-- EXCERPTED PASSAGE follows --

The zombie apocalypse has arrived in New Zealand! Filming has begun for a bizarre new reality show called Zombody Save Us, on location at Spookers—Auckland’s ‘scream park’ attraction.
With $10,000 prize money up for grabs, zombie-obsessed applicants have responded enthusiastically to the tag line: ‘Do you have what it takes to survive the scariest, most terrifying ordeal ever created in New Zealand?’ Applicants for the show—dubbed ‘Spookers meets Survivor’—have been asked provocative questions like, ‘What household appliance would you use to kill a zombie, and why?’
So what’s our fascination with zombies really all about? Is it just a pop-culture fad? Theologians believe it goes deeper than that, with the emergence of ‘zombie theology’ (yes, it’s a real thing!), which argues that most of us recognise we all have a bit of zombie in us.
Zombies, of course, disregard the wellbeing of others to get what they want. They are mindlessly absorbed with satiating their hunger (in a zombie’s case, brains or flesh!). Our fascination with zombies could be seen as an alarming glimpse into who we could become without Christ.

-- EXCERPTED PASSAGE concluded --
-- INFORMATION SHOWN follows --

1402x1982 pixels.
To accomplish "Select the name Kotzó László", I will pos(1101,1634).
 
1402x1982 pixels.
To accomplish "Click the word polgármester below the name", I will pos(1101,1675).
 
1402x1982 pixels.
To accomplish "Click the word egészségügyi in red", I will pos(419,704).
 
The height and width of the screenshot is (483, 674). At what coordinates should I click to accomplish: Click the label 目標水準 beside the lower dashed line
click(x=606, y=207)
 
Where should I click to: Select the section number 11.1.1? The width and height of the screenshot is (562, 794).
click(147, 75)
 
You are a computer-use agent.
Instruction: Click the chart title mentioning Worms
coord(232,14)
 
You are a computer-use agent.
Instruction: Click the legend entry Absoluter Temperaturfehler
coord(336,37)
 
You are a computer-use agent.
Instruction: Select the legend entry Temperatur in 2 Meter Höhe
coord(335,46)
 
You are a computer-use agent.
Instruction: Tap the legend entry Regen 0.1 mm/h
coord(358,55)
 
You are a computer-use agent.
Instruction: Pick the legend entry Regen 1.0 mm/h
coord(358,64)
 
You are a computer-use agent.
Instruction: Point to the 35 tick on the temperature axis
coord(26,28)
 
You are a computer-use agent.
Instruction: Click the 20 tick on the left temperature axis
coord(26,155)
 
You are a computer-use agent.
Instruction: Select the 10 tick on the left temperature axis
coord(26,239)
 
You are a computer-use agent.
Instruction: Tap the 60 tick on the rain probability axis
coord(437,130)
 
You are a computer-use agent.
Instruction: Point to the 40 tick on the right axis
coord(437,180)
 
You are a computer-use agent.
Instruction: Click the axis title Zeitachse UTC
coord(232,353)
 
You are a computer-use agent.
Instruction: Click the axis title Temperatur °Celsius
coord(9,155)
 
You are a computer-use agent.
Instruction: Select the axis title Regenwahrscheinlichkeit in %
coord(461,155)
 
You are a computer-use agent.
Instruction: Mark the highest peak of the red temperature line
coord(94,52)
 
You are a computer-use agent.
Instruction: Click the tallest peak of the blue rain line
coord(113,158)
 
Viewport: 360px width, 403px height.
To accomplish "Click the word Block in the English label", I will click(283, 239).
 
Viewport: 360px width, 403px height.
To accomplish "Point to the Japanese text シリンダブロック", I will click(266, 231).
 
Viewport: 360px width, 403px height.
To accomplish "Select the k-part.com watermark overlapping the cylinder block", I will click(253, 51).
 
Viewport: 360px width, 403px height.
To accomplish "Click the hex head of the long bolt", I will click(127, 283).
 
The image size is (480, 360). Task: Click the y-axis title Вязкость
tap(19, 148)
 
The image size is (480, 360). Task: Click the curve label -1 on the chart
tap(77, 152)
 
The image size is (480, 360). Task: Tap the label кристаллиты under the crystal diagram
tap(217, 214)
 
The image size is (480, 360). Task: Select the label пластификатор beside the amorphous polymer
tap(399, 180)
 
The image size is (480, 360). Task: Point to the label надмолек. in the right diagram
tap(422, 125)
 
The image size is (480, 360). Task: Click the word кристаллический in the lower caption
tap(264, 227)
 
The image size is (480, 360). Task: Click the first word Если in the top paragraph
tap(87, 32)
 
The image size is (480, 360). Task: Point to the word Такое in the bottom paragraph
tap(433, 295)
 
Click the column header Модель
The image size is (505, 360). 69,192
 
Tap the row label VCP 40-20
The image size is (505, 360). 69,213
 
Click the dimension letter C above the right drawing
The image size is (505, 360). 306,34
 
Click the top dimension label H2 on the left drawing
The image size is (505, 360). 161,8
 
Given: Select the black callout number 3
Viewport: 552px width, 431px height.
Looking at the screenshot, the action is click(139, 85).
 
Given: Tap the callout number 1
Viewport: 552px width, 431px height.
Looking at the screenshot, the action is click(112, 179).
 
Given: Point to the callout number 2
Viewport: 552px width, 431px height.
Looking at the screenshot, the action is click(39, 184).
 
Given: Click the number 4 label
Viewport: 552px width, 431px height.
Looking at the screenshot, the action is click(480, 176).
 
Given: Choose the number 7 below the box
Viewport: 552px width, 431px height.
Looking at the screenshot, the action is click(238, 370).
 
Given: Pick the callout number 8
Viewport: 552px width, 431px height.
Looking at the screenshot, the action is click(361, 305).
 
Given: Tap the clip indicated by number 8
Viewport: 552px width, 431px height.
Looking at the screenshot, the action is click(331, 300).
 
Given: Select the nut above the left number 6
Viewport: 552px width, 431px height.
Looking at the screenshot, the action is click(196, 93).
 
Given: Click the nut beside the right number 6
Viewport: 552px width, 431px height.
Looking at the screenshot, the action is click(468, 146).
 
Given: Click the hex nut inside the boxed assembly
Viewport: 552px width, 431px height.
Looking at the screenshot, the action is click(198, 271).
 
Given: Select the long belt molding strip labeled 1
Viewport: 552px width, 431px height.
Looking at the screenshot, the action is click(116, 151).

-- INFORMATION SHOWN concluded --

▶ _WHAT TO DO_:
**1.** According to the article on the zombie reality show, how much prize money is being offered?
**2.** Carry on the article about zombie fascination from the point where it stops.
The records have no connection to the text.

▶ _RESPONSES BY ITEM NUMBER_:
**1.** $10,000

**2.**
The Zombie Gospel, by former Salvation Army officer Danielle Strickland, is a compelling analysis of the popular zombie TV show The Walking Dead. Strickland delves into the show’s themes of human suffering and the importance of rebirth and hope, claiming that ‘God is shouting for a new humanity through a medium that may offend us in order to awaken us’.
The rapid rise of dystopian films, featuring humans infected by zombies in a post-apocalytpic ‘earth as we know it’, raises questions about what it means to be truly human. It is usually some devasting ecological collapse or cataclysmic medical event that has plunged humanity into this pursuit of basic human needs. In other words, it’s usually our own pride and arrogance as a species that sparks our demise into zombie domination.
It may sound outlandish, but is it really so far from our very real culture of greed that is currently hurtling our planet towards annhiliation?
But wait, there’s even more to zombie theology. Back in the 1990s, when I was soundly saved at the age of 20, Audio Adrenaline took the Christian music scene by storm with their 1997 hit ‘Some Kind of Zombie’: ‘I walked away from the grave (like some kind of zombie) / I hear you speak and I obey (like some kind of zombie) / I will never be afraid (like some kind of zombie) ... ’ you get the idea.
Zombie-like obedience to Christ is a metaphor I now consider somewhat dangerous, since part of a rich faith journey requires questioning and independent thought. But I can’t fully dismiss it either, because I still have a desire to be totally devoted to Christ.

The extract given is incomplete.